3rd, the CR claims that “a panel of inquiry has been set up to investigate the matter.” At best, this sounds fictional. There is no law that enables judicial matters to be dealt with by a panel of inquiry. Such a panel would almost assuredly usurp the Judicial Service Commission.

This statement by the CR is part of a pattern that sadly shows that the judiciary in Ekiti State is manifestly lacking in independence. That was evident from the developments in @DeleFarotimi’s case. It was evident in the underlying order. It’s clear on the face of this statement.

Rather than celebrate this statement, @NigBarAssoc under the leadership of @afamosigwe owes a duty to itself and its members to disavow this. It should invite the Judicial Service Commission of Ekiti State to fully examine the circumstances of this Statement and sanction it.

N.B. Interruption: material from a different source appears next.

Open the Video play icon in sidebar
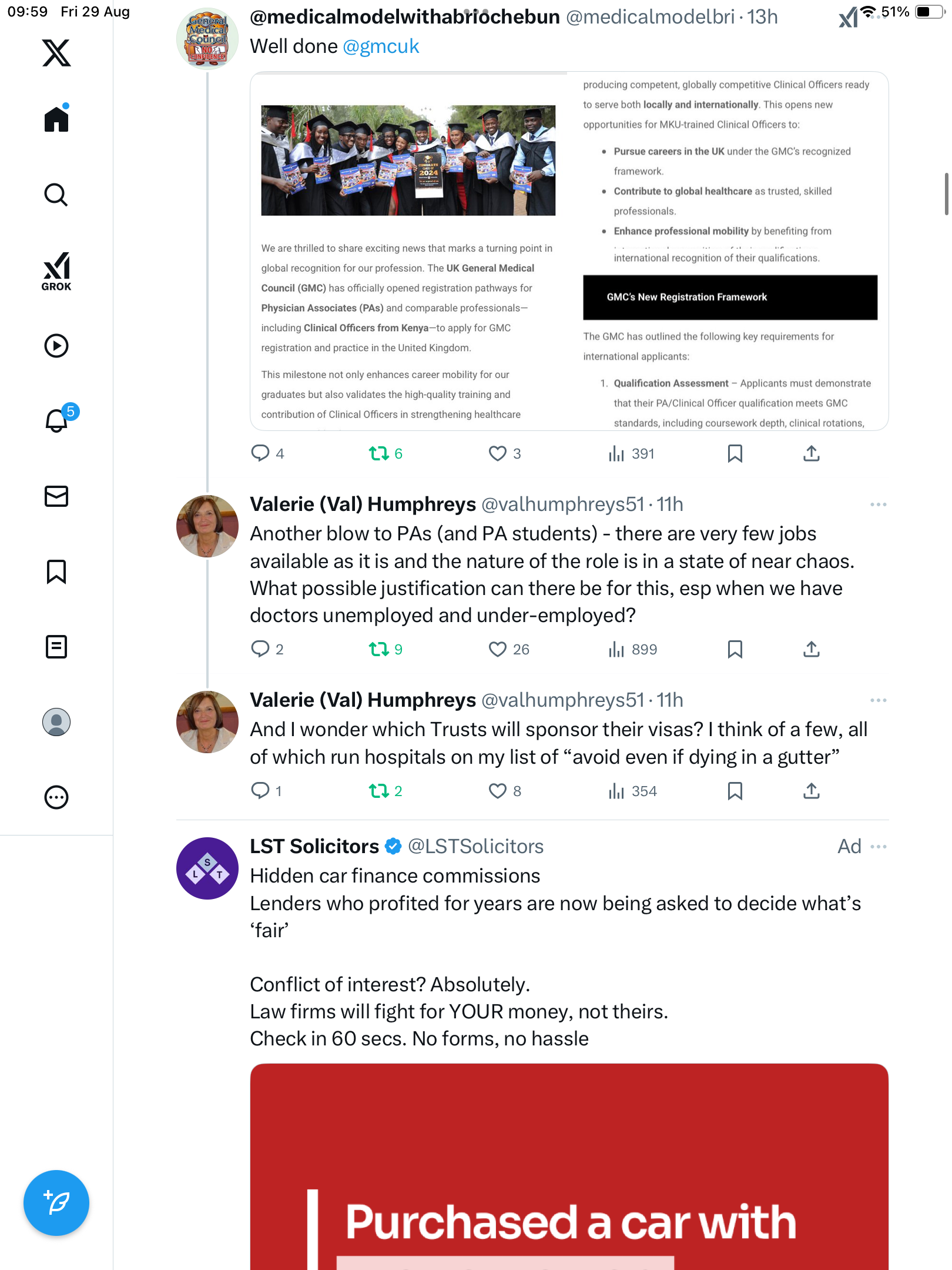 pyautogui.click(x=56, y=346)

Oluwadare T. O., a magistrate at the Ikole Magistrate Court in Ekiti State, had ordered the freezing of a bank account and arrest of anyone who approaches the bank with a ‘lift order without police permission’.

During the NBA’s National Executive Committee (NEC) meeting on Thursday, Afam Osigwe, the NBA president, said the association would investigate the matter and boycott proceedings in the court if they found the magistrate granted the order.

Social media was awash with criticism of the ruling after Oluwadare’s court order went viral.

The order, granted on January 23, was for a case between Inspector General of Police (IGP) Kayode Egbetokun and both Keystone Bank and Nineteenth Kid Estate Residents Association.

Oluwadare ordered that Keystone Bank provide certified true copies of the account opening package, statement of account from November 1, 2024, to date, and certificate of identification for the Nineteenth Kid Estate Residents Association to the Assistant Inspector General of Police, Zone 2 Headquarters, Onikan, Lagos State.